China cracks animal scam

Tiger and leopard skins were among the animal parts seized

Chinese police in the southwestern province of Yunan have broken up a massive smuggling ring that tried to avoid normal customs checks by sending thousands of animal parts abroad through the post.


Duncan Hewitt reports on the seizure
The gang, which involved hundreds of people, was caught when officials inspected mailbags in Ruili on the border with Burma, according to the Chinese news agency.

Bear skins and almost half a ton of cobra and viper skins were seized in what the authorities described as the biggest discovery of animal part smuggling in 50 years.


[ image: A single tiger can be worth a small fortune]
A single tiger can be worth a small fortune
Inspectors traced the consignment to a house where they discovered 575 python skins, along with elephant tusks, monkey skulls, the skins of 11 Chinese tigers and a number of leopards, and the skins of 575 pythons.

Officials said they were all packed up and ready to be posted.

The gang is believed to have sent around 5,000 animal skins by this method to avoid border checks.

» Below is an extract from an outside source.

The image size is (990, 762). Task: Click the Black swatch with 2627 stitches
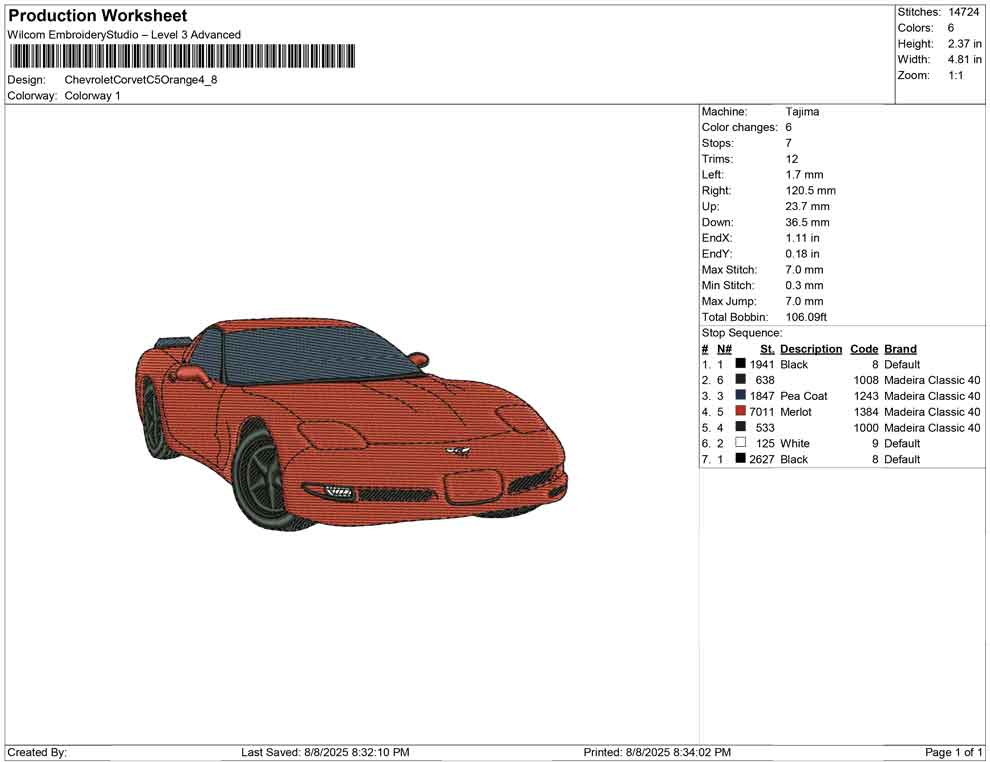coord(740,459)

The Chinese authorities say the find is a major success in their campaign to protect endangered species against an illegal trade that is proving hard to stamp out.

Huge profits

According to the BBC's Duncan Hewitt in Beijing, the illegal trade is still going strong, fuelled by huge profits from furs and the animal parts used in traditional Asian medicine.

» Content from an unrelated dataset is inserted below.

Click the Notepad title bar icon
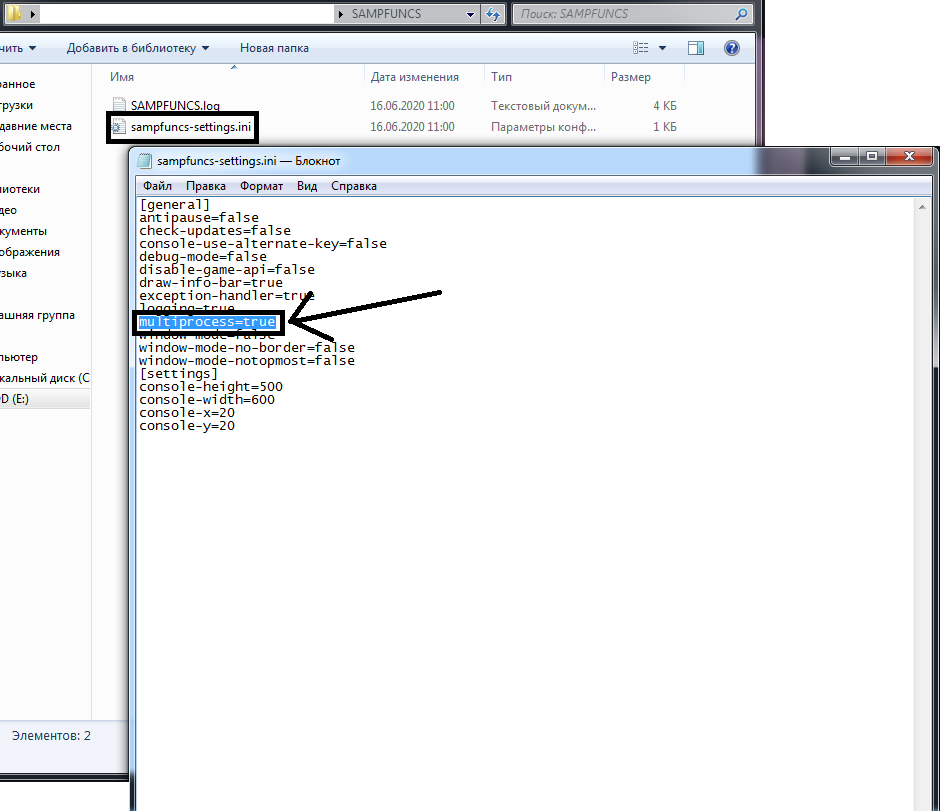Screen dimensions: 940x811 click(145, 160)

[ image: Demand for Chinese medicines is fuelling the trade]
Demand for Chinese medicines is fuelling the trade
The seizure is a reminder of the scale of the problem, with many of the animals involved on the country's number one protected list.

There are now thought to be less than 100 Chinese tigers left in the wild and Yunan province where the find was made has launched campaigns to save rare species including the Golden Monkey.

Despite a nationwide campaign against smuggling of all kinds, the problem remains particularly rampant in China's border areas, with the animal parts seized in this case apparently destined for South East Asia.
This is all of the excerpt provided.